4) Com excepção do ano de 2007 em que declarou o valor de € 103.682,52, entre os anos de 2002 e 2009 a Recorrida declarou sempre como rendimentos da categoria B montantes inferiores aos € 99.759,58 (v.d. factos provados sob a alínea b)).

5) A Recorrida mulher nunca declarou optar pela determinação dos seus rendimentos com base na contabilidade.

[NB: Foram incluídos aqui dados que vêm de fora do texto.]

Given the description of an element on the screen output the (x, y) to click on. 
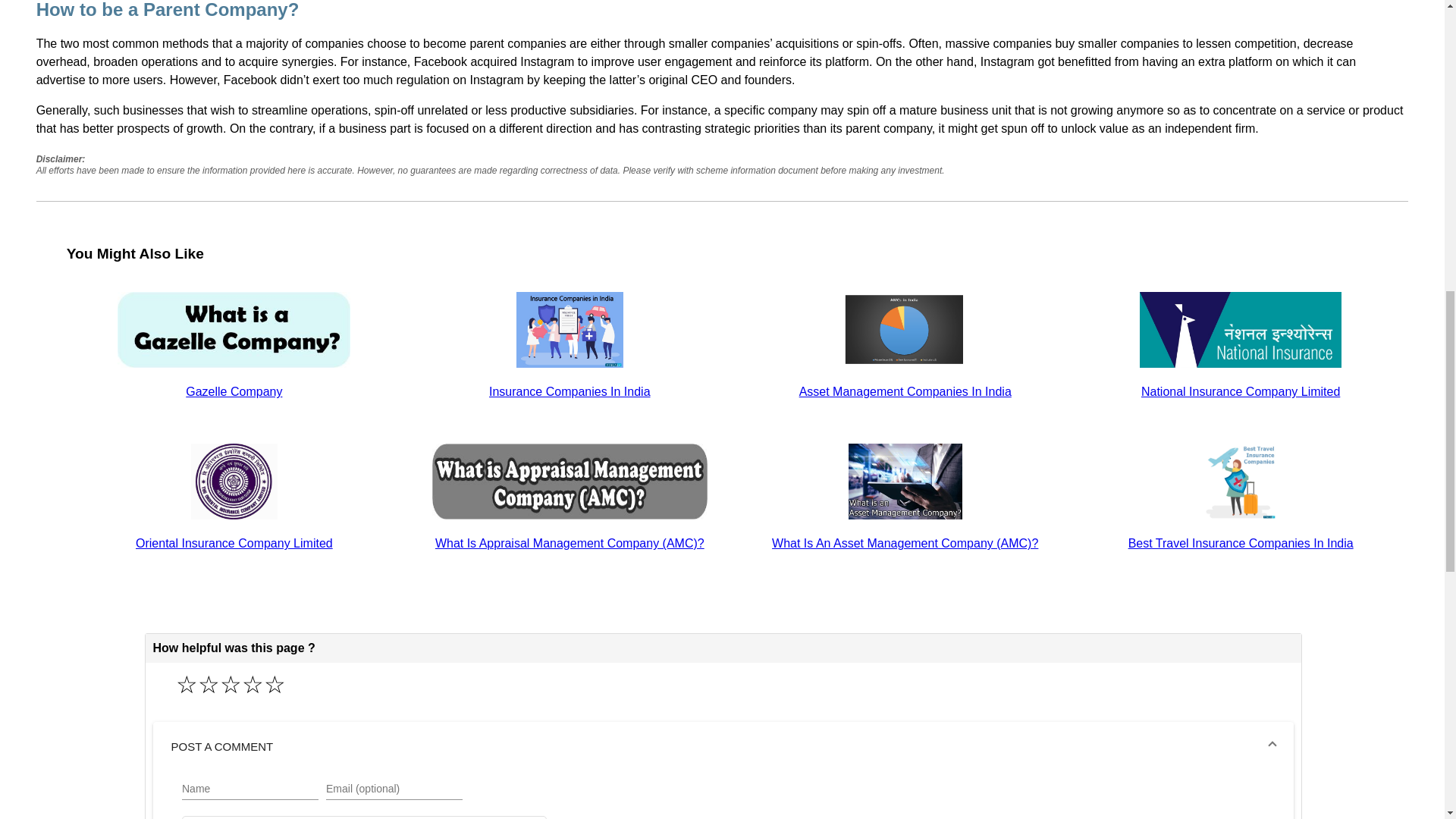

6) Aquando da entrega das declarações de IRS respeitantes aos anos de 2008 e 2009, a Recorrida mulher declarou novamente que se encontrava enquadrada no regime simplificado de tributação (v.d. factos provados sob a alínea c)).

7) Na sua declaração de início de actividade realizada em 08.08.2002, a Recorrida declarou optar ficar enquadrada no regime simplificado, ficando assim enquadrada para o triénio de 2002, 2003 e 2004.

8) De igual modo, a Recorrida ficou enquadrada no regime simplificado no triénio de 2005, 2006 e 2007, uma vez que não comunicou previamente a alteração do regime pelo qual se encontrava abrangida.

9) Para o triénio de 2008, 2009 e 2010, a Recorrida também não comunicou previamente a alteração do regime pelo qual se encontrava abrangida.

10) O artigo 28.º, n.º 6, do CIRS, na redacção que lhe foi dada pela Lei n.º 53-A/2006, de 29 de Dezembro, determinava que:
Cessa a aplicação do regime simplificado quando algum dos limites a que se refere o n.º 2 for ultrapassado em dois períodos de tributação consecutivos ou se o for num único exercício em montante superior a 25% desse limite caso em que a tributação pelo regime de contabilidade organizada se faz a partir do período de tributação seguinte ao da verificação de qualquer desses factos”.

11) Ao tempo, os limites referidos no n.º 2 do artigo 28.º do CIRS eram de 149.739,37 € para os volumes de vendas e 99.759,58 € de valor ilíquido para os restantes rendimentos desta categoria.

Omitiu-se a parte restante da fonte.